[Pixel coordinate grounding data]
- Opening Delimiter -

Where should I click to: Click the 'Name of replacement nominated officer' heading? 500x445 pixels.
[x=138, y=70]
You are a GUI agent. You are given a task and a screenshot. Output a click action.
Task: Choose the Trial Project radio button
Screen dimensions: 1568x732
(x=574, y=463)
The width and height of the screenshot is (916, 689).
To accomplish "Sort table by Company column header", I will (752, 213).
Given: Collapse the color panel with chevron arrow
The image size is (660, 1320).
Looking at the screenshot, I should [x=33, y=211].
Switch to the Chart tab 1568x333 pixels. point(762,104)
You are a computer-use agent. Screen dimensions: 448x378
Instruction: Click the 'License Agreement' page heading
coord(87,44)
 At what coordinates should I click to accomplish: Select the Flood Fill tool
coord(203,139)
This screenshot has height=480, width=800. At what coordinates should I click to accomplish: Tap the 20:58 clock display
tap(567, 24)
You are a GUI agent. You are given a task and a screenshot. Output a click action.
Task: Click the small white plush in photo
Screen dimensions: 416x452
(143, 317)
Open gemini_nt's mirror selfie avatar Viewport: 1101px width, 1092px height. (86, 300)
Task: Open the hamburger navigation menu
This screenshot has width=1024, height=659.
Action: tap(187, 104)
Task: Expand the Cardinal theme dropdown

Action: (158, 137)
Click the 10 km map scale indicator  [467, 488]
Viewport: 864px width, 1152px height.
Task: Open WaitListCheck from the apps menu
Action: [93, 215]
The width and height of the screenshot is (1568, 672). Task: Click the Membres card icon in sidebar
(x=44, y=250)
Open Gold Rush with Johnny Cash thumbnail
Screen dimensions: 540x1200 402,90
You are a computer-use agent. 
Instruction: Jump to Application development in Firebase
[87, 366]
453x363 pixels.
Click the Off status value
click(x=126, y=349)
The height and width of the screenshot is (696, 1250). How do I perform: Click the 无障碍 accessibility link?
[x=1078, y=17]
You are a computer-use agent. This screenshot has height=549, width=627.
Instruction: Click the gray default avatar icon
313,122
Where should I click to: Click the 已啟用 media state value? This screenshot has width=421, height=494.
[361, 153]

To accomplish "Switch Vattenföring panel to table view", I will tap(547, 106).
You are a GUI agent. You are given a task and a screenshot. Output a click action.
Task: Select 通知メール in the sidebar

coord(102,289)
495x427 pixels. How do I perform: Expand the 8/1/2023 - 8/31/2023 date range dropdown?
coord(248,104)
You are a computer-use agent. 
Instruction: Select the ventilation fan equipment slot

- Closing Delimiter -

PROBLEM STATEMENT
Count how many lines above carry the word "table". Only the number is required.

TASK SOLUTION
2